*** Begin section ***

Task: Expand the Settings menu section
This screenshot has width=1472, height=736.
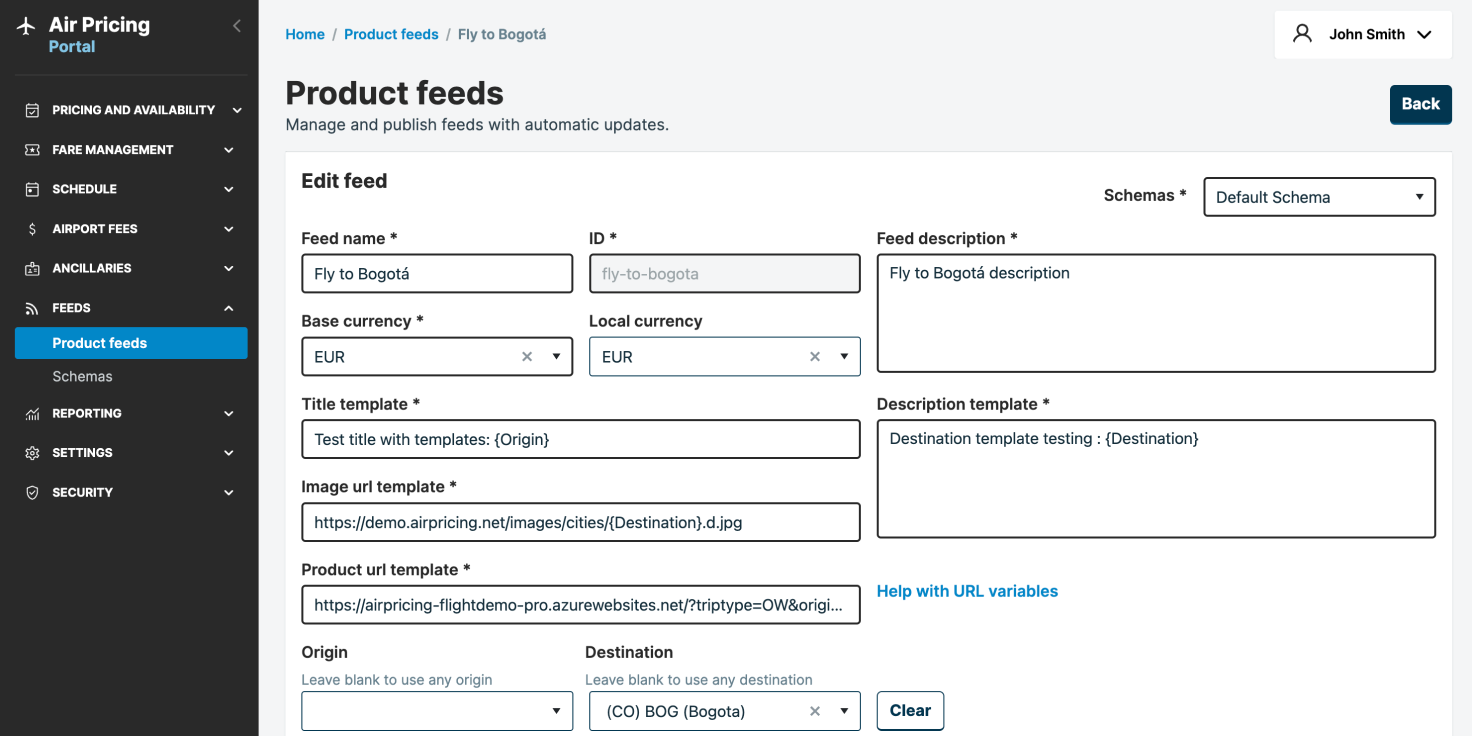Action: click(130, 453)
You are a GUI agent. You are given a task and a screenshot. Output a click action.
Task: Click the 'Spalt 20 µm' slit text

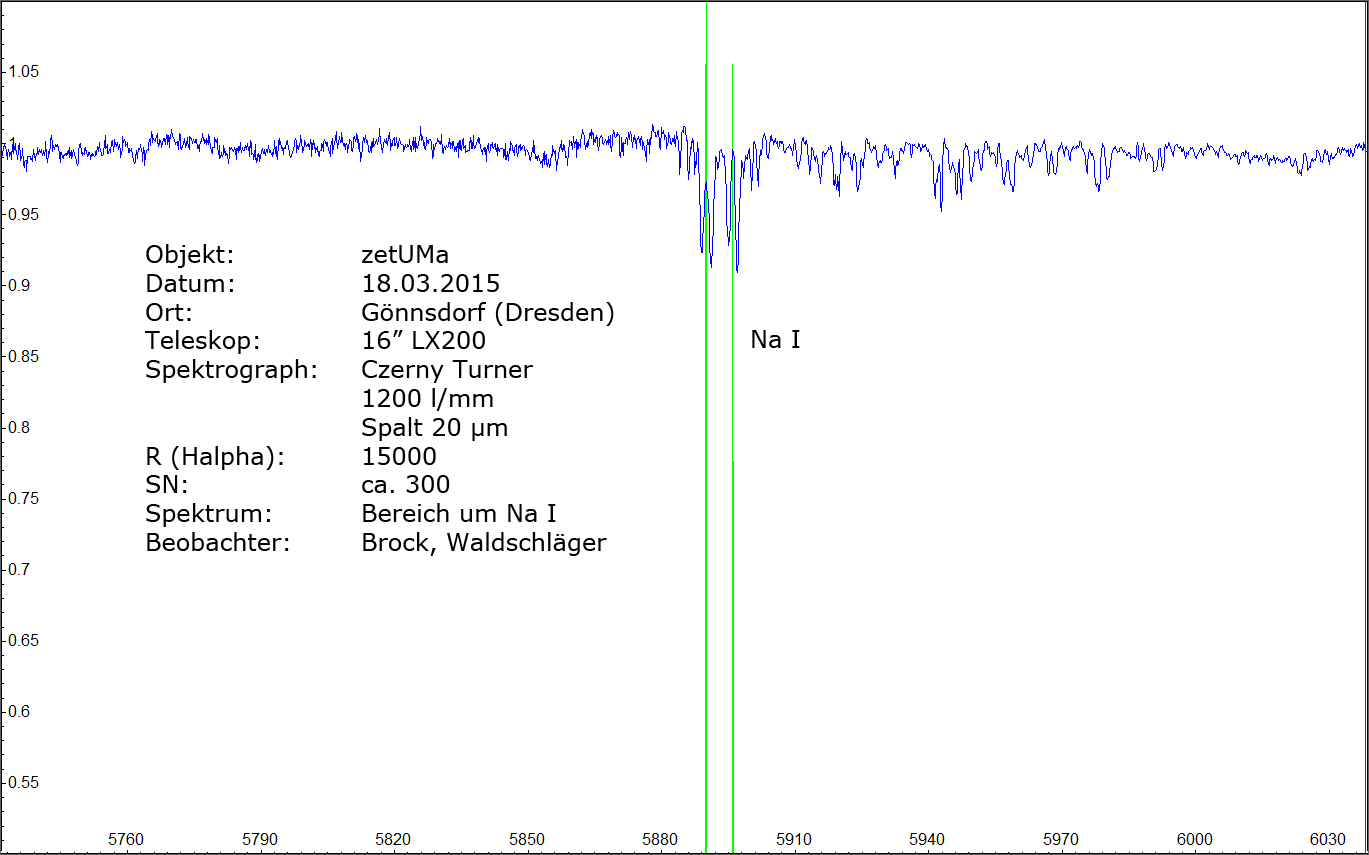pyautogui.click(x=434, y=428)
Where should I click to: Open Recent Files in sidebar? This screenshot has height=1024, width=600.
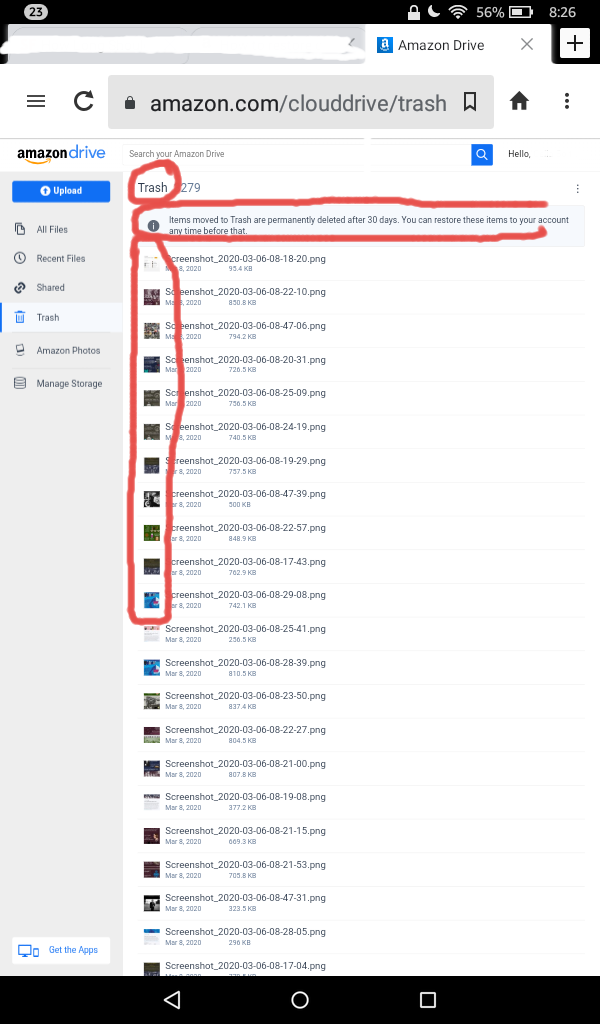[60, 258]
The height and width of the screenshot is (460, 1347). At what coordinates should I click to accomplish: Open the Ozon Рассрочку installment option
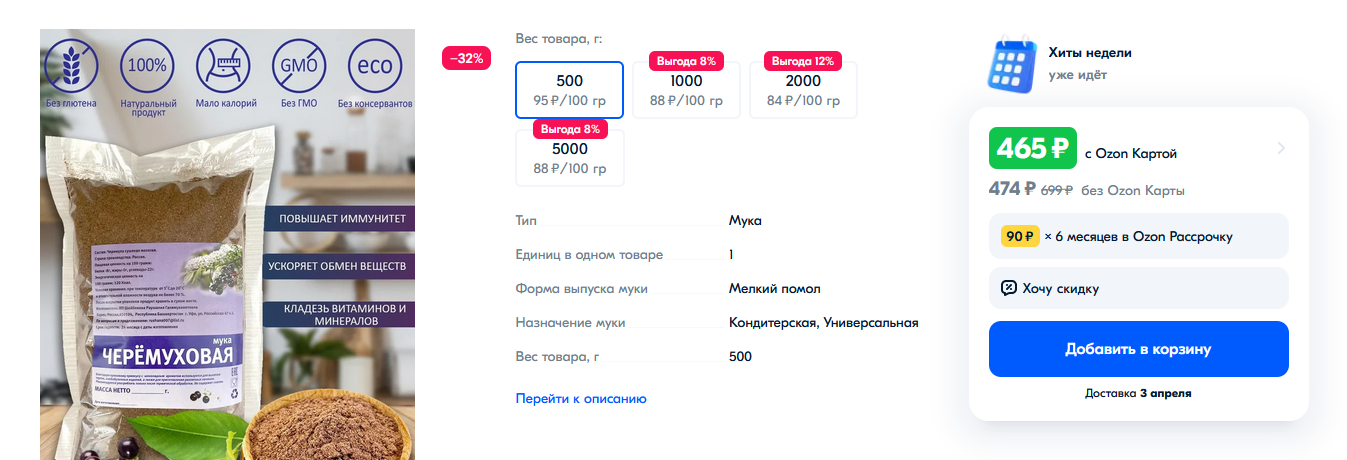tap(1138, 236)
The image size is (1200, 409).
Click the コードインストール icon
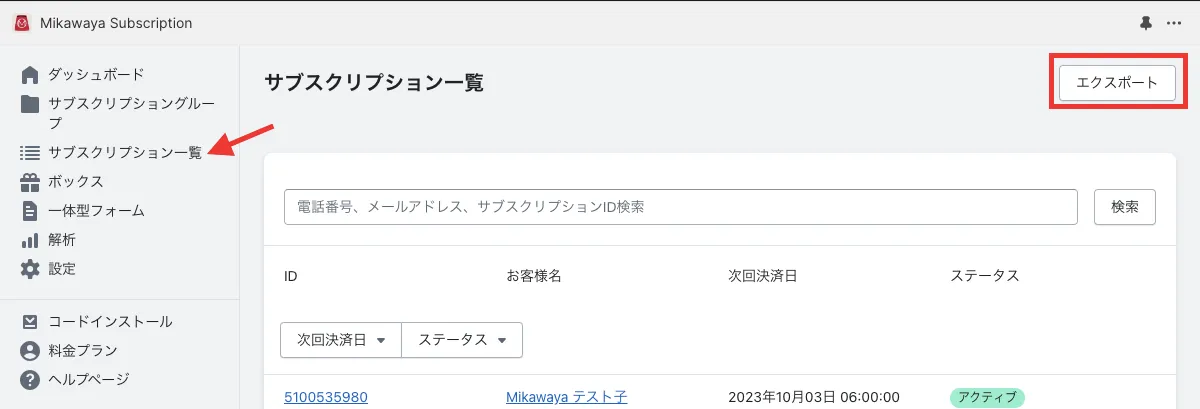(30, 322)
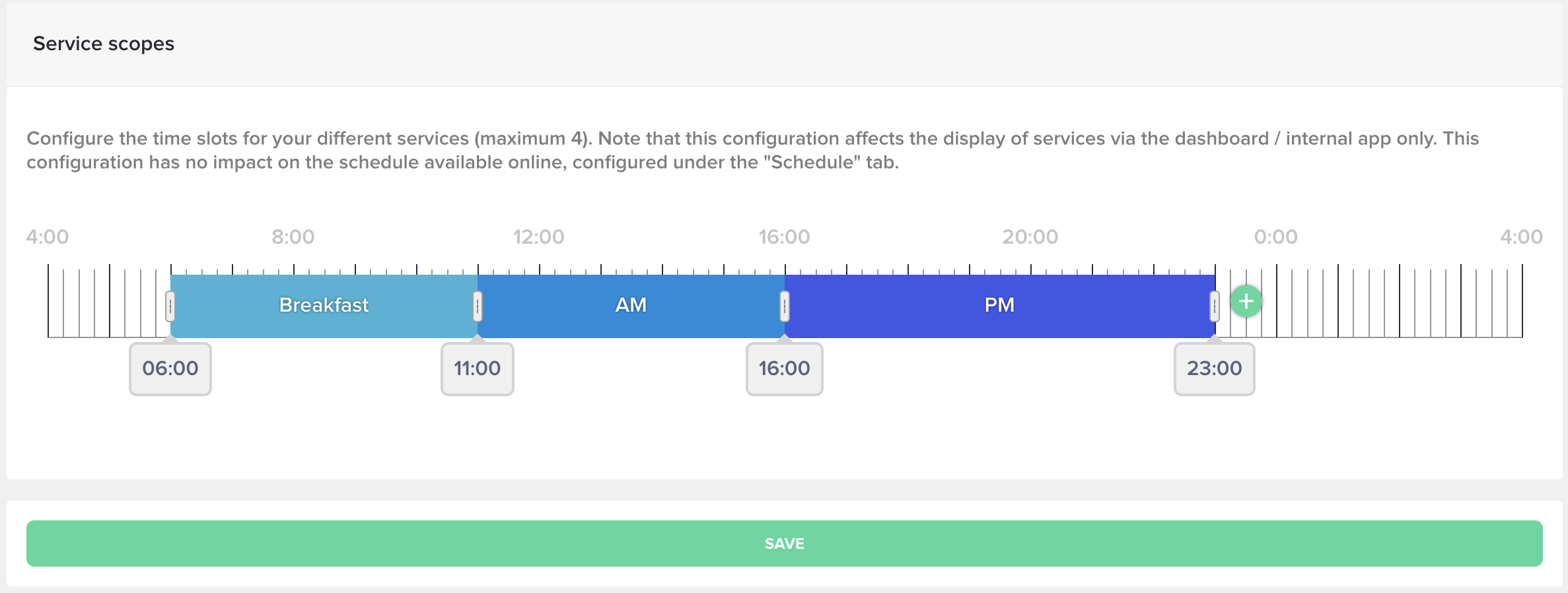Screen dimensions: 1568x593
Task: Click the 23:00 time box below the timeline
Action: pos(1214,368)
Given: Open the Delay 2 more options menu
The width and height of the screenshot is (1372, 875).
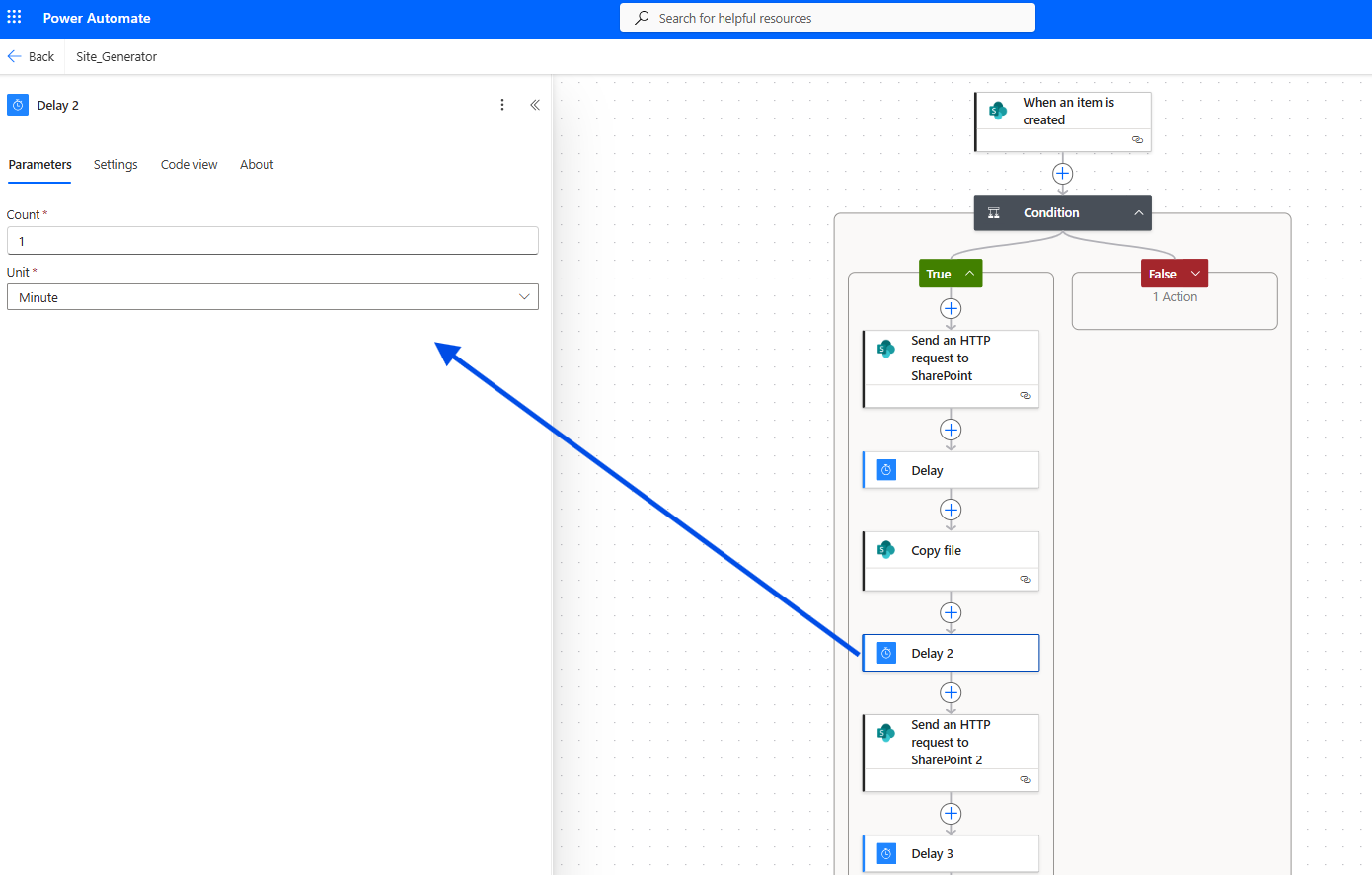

*** End section ***

» **Task description**: Say again, exactly, only those lines of the records that run from the start through the line with "The image size is (1200, 409).". Pictures are to be skipped.

» **Response area**:
Task: Expand the Settings menu section
This screenshot has width=1472, height=736.
Action: click(130, 453)
You are a GUI agent. You are given a task and a screenshot. Output a click action.
Task: Click the 'Spalt 20 µm' slit text

pyautogui.click(x=434, y=428)
Where should I click to: Open Recent Files in sidebar? This screenshot has height=1024, width=600.
[60, 258]
The height and width of the screenshot is (460, 1347). At what coordinates should I click to accomplish: Open the Ozon Рассрочку installment option
tap(1138, 236)
The image size is (1200, 409).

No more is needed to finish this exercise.